Chris Jasper/BREMEN

Newly launched European space company Astrium has revealed pro forma sales of £2 billion ($3 billion) for last year and has detailed ambitious expansion plans based on organic growth and an aggressive merger policy.

Chairman and chief executive Armand Carlier, buoyed by Astrium's recent Inmarsat contract win over Lockheed Martin and Boeing's former Hughes business, identifies communications and navigation, military satellites and service deals as major growth areas.

The £3 billion Galileo satellite navigation system is a key target for Astrium, which was formally launched on 17 May. But Carlier says the military market could boom if Europe is serious about catching up with the USA to fulfil its NATO commitments.

Service sales are also set to rocket, Carlier believes, as outsourcing becomes the vogue in everything from remote sensing and Earth observation to the International Space Station. Public/private partnership deals are to become the norm, he believes, catching Astrium's US competitors napping.
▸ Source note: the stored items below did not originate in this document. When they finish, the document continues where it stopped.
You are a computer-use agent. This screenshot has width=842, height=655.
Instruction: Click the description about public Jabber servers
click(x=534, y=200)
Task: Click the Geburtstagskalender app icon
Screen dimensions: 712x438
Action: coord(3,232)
Carlier, speaking at 50% shareholder DaimlerChrysler Aerospace's (Dasa) space infrastructures facility in Bremen, Germany, said Astrium was also merger minded, but did not want to consolidate all European space activities. Astrium currently includes Matra Marconi Space and "Dasa Space", while Alenia Spazio has agreed to join.
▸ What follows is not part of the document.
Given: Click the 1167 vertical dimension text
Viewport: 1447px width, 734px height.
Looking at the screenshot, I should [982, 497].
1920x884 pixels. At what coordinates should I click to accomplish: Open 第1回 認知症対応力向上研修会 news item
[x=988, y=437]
Aerospatiale Matra Lanceurs is likely to be brought on board as a consequence of the merger of 25% Astrium owner Aerospatiale Matra with Dasa and CASA of Spain into EADS. However, Carlier says no talks have taken place with rival Alcatel Space. The space activities of CASA, Snecma and Oerlikon Contraves Space are of interest to him and he is "completely open" to a US deal, although sceptical that one will be possible because of technology transfer issues.

Carlier says Astrium has "spoken with" Boeing and Lockheed Martin in an industry with "not many players", but "crossborder deals are relatively complex".